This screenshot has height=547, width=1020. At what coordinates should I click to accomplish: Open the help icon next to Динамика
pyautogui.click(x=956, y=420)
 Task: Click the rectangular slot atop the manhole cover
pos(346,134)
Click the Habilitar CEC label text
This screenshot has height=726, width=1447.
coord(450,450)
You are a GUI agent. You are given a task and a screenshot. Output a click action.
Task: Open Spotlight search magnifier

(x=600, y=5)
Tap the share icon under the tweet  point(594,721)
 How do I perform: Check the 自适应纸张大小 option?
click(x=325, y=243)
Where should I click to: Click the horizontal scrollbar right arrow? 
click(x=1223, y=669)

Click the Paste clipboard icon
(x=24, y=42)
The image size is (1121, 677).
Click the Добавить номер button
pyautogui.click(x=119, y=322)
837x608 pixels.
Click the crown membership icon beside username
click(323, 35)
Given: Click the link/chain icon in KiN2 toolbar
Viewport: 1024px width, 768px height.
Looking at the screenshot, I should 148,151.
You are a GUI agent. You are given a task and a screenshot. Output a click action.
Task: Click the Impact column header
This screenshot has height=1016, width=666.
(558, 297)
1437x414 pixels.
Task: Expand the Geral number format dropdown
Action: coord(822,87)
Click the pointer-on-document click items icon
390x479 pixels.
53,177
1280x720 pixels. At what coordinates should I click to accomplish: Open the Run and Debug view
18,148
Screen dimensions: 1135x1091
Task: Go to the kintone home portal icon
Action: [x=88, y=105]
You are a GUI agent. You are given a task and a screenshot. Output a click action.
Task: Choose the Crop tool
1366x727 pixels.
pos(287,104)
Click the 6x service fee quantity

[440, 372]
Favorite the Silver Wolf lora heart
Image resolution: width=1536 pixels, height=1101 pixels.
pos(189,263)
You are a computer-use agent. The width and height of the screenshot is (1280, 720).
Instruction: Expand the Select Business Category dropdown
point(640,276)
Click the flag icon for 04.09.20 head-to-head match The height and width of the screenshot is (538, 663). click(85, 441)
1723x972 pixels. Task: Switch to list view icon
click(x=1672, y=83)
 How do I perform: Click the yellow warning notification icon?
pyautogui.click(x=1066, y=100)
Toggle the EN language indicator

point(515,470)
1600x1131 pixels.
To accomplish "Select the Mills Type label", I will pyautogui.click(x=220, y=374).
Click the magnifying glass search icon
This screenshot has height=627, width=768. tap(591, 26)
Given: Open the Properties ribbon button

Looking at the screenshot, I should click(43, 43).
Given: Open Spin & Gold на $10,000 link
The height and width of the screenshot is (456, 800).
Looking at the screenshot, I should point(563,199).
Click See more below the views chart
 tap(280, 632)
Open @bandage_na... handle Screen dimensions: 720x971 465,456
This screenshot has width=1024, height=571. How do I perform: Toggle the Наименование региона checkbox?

[What you should do] This exercise requires all the entries to be written out again exactly.

[Your solution]
This screenshot has height=547, width=1020. At what coordinates should I click to accomplish: Open the help icon next to Динамика
pyautogui.click(x=956, y=420)
 Task: Click the rectangular slot atop the manhole cover
pos(346,134)
Click the Habilitar CEC label text
This screenshot has height=726, width=1447.
coord(450,450)
You are a GUI agent. You are given a task and a screenshot. Output a click action.
Task: Open Spotlight search magnifier

(x=600, y=5)
Tap the share icon under the tweet  point(594,721)
 How do I perform: Check the 自适应纸张大小 option?
click(x=325, y=243)
Where should I click to: Click the horizontal scrollbar right arrow? 
click(x=1223, y=669)

Click the Paste clipboard icon
(x=24, y=42)
The image size is (1121, 677).
Click the Добавить номер button
pyautogui.click(x=119, y=322)
837x608 pixels.
Click the crown membership icon beside username
click(323, 35)
Given: Click the link/chain icon in KiN2 toolbar
Viewport: 1024px width, 768px height.
Looking at the screenshot, I should 148,151.
You are a GUI agent. You are given a task and a screenshot. Output a click action.
Task: Click the Impact column header
This screenshot has height=1016, width=666.
(558, 297)
1437x414 pixels.
Task: Expand the Geral number format dropdown
Action: coord(822,87)
Click the pointer-on-document click items icon
390x479 pixels.
53,177
1280x720 pixels. At what coordinates should I click to accomplish: Open the Run and Debug view
18,148
Screen dimensions: 1135x1091
Task: Go to the kintone home portal icon
Action: [x=88, y=105]
You are a GUI agent. You are given a task and a screenshot. Output a click action.
Task: Choose the Crop tool
1366x727 pixels.
pos(287,104)
Click the 6x service fee quantity

[440, 372]
Favorite the Silver Wolf lora heart
Image resolution: width=1536 pixels, height=1101 pixels.
pos(189,263)
You are a computer-use agent. The width and height of the screenshot is (1280, 720).
Instruction: Expand the Select Business Category dropdown
point(640,276)
Click the flag icon for 04.09.20 head-to-head match The height and width of the screenshot is (538, 663). click(85, 441)
1723x972 pixels. Task: Switch to list view icon
click(x=1672, y=83)
 How do I perform: Click the yellow warning notification icon?
pyautogui.click(x=1066, y=100)
Toggle the EN language indicator

point(515,470)
1600x1131 pixels.
To accomplish "Select the Mills Type label", I will pyautogui.click(x=220, y=374).
Click the magnifying glass search icon
This screenshot has height=627, width=768. tap(591, 26)
Given: Open the Properties ribbon button

Looking at the screenshot, I should click(43, 43).
Given: Open Spin & Gold на $10,000 link
The height and width of the screenshot is (456, 800).
Looking at the screenshot, I should point(563,199).
Click See more below the views chart
 tap(280, 632)
Open @bandage_na... handle Screen dimensions: 720x971 465,456
This screenshot has width=1024, height=571. How do I perform: Toggle the Наименование региона checkbox?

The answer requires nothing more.